I used some of the new Tru Stone blanks. I was able to get by, picking some of the larger blanks I had. But these are still the small ones that cost 8.99 and not the 7/8 that are 15.00 [:0] As you can see, there is enough room to drill the large hole.






Here is the pen closed and no it does not post.The threads work just fine with no problems. The stamping design is crisp and clean. Finish was done with wet sand and Novus compound and Hut Ultra shine.






Here they are open, The nib is a two tone steel. The front section works just like an Statesmen or Emperor with the same screw out nib assembly, I like this set up. And a Penchetta 14K gold nib will fit this pen. 

It is a nice pen, different look, but on the pricey side. Will see how they sell.

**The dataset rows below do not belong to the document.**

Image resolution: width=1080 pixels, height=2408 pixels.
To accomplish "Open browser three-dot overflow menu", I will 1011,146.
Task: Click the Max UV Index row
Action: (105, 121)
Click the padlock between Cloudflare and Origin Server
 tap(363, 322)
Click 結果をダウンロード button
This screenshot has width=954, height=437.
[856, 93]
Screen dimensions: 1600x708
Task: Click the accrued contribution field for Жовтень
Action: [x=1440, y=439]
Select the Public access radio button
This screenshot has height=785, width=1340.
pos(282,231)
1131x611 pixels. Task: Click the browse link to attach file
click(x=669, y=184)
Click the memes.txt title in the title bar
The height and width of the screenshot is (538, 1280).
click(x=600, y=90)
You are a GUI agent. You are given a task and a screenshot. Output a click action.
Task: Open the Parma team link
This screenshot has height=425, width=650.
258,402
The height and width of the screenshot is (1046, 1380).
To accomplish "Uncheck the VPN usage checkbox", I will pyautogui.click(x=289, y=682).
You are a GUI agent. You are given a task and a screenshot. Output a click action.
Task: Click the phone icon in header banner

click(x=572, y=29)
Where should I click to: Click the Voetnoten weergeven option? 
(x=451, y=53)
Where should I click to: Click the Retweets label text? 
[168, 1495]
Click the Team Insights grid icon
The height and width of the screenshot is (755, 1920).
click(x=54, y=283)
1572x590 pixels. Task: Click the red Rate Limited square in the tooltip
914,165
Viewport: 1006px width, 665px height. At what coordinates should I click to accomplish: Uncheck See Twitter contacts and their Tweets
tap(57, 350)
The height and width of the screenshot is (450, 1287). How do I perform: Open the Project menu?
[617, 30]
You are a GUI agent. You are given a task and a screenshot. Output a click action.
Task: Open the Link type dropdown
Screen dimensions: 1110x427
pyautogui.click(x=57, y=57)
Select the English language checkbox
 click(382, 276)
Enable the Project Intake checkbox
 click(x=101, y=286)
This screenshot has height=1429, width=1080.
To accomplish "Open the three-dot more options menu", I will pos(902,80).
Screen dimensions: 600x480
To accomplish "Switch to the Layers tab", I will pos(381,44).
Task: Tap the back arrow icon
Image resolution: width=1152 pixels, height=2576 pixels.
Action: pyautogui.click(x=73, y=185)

I am a little worried about the satin finish showing scrathes, time will tell if this is a winner.


----------



## wudwrkr (Jun 24, 2006)

Anthony,
Thanks for sharing.  Those are really nice looking pens!


----------



## huntersilver (Jun 24, 2006)

Anthony, thanks for the great review.  And as always fantastic looking pens!!


----------



## Fangar (Jun 24, 2006)

Anthony,

Great write up AGAIN.  I am not sure that I am sold on the appearance, but often kits grow on me.  I too see the hesitation about the brushed / satin finish areas and their durability.  I got a Jr. Emperor in the mail a couple of days ago that had been on a back order.  I will likely make that one soon.

Fangar


----------



## Jim15 (Jun 24, 2006)

Nice pens and write up, thank you.


----------



## Rifleman1776 (Jun 24, 2006)

Interesting kit. Does it come in Ti plating? How does it compare in size with the Emperor?


----------



## RussFairfield (Jun 24, 2006)

A dumb question. Why does the pen have a tapered posting cap on the end of the pen barrel if the cap won't post?? Seems like a design flaw to me.


----------



## johncrane (Jun 24, 2006)

Anthony your pens are very nice.  do you think they feel to heavy or will they be ok for those who like a bigger pen.  I'm also going to try them. and I also think they are to pricey.


----------



## Ligget (Jun 24, 2006)

Anthony, that was a real good article, lots of helpful pictures too.[]
Thanks for taking the time to do this for us all..[]


----------



## jssmith3 (Jun 24, 2006)

Tony, those are both fantastic.  I'll trade ya for a painted one []. Keep up the great work, its truelly inspiring.
Janet


----------



## Tanner (Jun 24, 2006)

Beautiful pens!  Also thanks for showing your MO.


----------



## DCBluesman (Jun 24, 2006)

> _Originally posted by RussFairfield_
> <br />A dumb question. Why does the pen have a tapered posting cap on the end of the pen barrel if the cap won't post?? Seems like a design flaw to me.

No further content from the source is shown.